BEGIN Extract provided

On July 8th, heads-of-state and government figures from the 28 member-states of the world’s strongest military alliance will meet in the Stadion Narodowy in Warsaw, Poland. The NATO Summit occurs on an ad hoc basis and acts as a steering conference where the alliance’s leaders meet, discuss and decide on NATO’s new initiatives and primary goals. While recent Summits have focused on either the War in Afghanistan or on alliance expansion, this year’s Summit will likely concentrate on the status of NATO’s conventional forces in Central and Eastern Europe. This shift in alliance policy will likely amplify the role of NATO in European security, in line with changing American assumptions about the European relationship with Russia since the outbreak of the Ukrainian Crisis.

While the eleven NATO Summits held during the Cold War focused entirely on the threat to Western Europe posed by the Warsaw Pact, the fifteen summits held since the fall of the Soviet Union have reflected NATO’s steadily broadening mandate. The alliance has moved away from conventional and nuclear deterrence to anti-piracy, counterinsurgency, counterterrorism, and cyber warfare. Furthermore, the alliance has expanded to encompass many former Warsaw Pact member-states. Unsurprisingly, time at each NATO Summit is scarce, and heads-of-state are very busy people. Thus, the summit agendas have become crucial, directly reflecting the changing balances of power within the alliance. There is usually a single issue around which each summit revolves, such as defense spending ‘burden-sharing’ in the case of 2014’s Wales Summit. Two governments are likely to be key players in this year’s agenda-setting process: Poland and the United States. Warsaw and Washington have both indicated renewed interest in Eastern European security under their current administrations. Additionally, these states each possess, in their own ways, important roles in the new power balance within NATO. This shifting balance has seen Western European states with ailing defense budgets begin to lose influence to Eastern member-states who face direct threats to their territory and have accordingly invested in their militaries. Washington’s role in the alliance has remained the largely same, with the Americans possessing the final word on most alliance policy given their outsized contribution to NATO forces. Polish interests, or more accurately the Baltic region’s interests, will come to define the NATO of the coming decade, and that the United States would benefit from investing time and energy in these newly loyal Eastern partners.

END Extract provided
BEGIN Extracted records

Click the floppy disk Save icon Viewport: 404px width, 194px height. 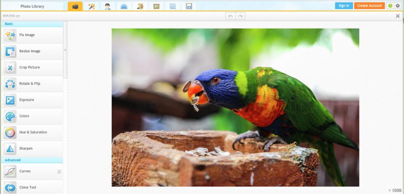[189, 7]
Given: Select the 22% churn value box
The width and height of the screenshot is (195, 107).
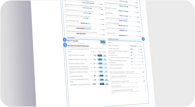Looking at the screenshot, I should (x=103, y=42).
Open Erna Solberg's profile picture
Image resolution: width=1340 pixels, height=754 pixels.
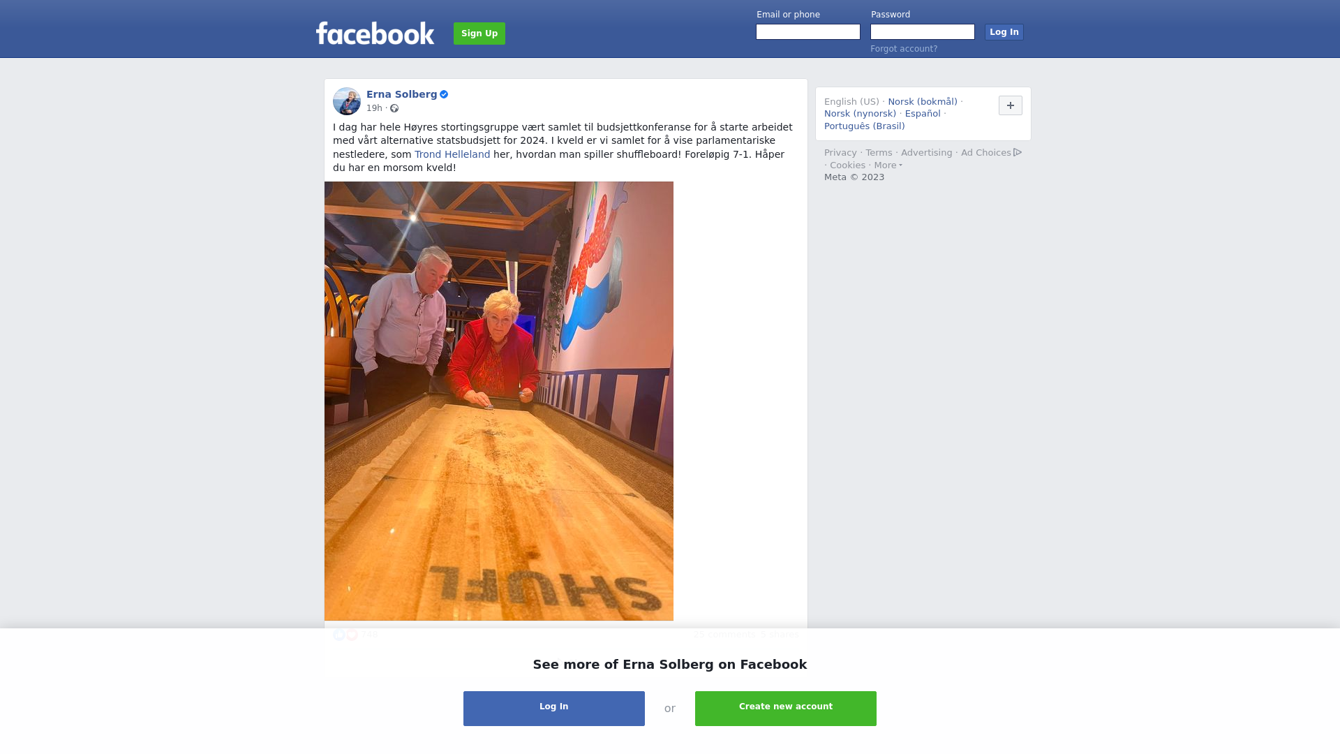(347, 101)
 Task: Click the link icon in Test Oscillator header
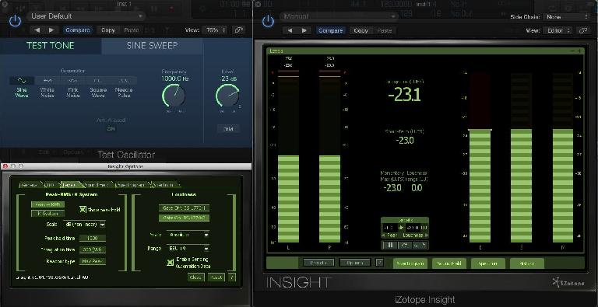pos(239,30)
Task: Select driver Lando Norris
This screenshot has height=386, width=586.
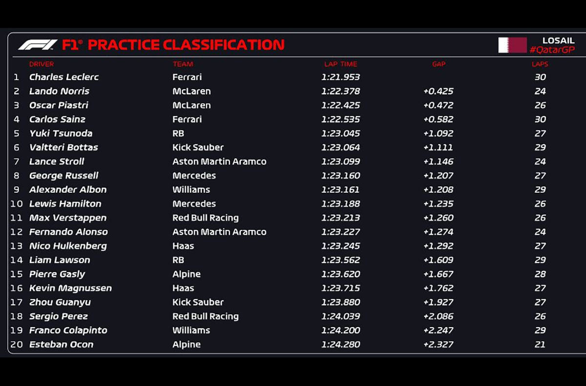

END Extracted records

* **Challenges**
A – Answer these questions from the text on the NATO Summit:
(i) In which venue will the leaders meet on July 8th?
(ii) How many NATO Summits were held during the Cold War?
(iii) What issue did 2014's Wales Summit revolve around?
B – Please duplicate the rows starting at the line that contains "Open Erna Solberg's profile picture" and ending at the last of the rows, with both ends included. Leave the pictures out.

* **Answers for the exercise**
A –
(i) The Stadion Narodowy in Warsaw, Poland.
(ii) Eleven.
(iii) Defense spending "burden-sharing."

B –
Open Erna Solberg's profile picture
Image resolution: width=1340 pixels, height=754 pixels.
(347, 101)
 Task: Click the link icon in Test Oscillator header
pos(239,30)
Task: Select driver Lando Norris
This screenshot has height=386, width=586.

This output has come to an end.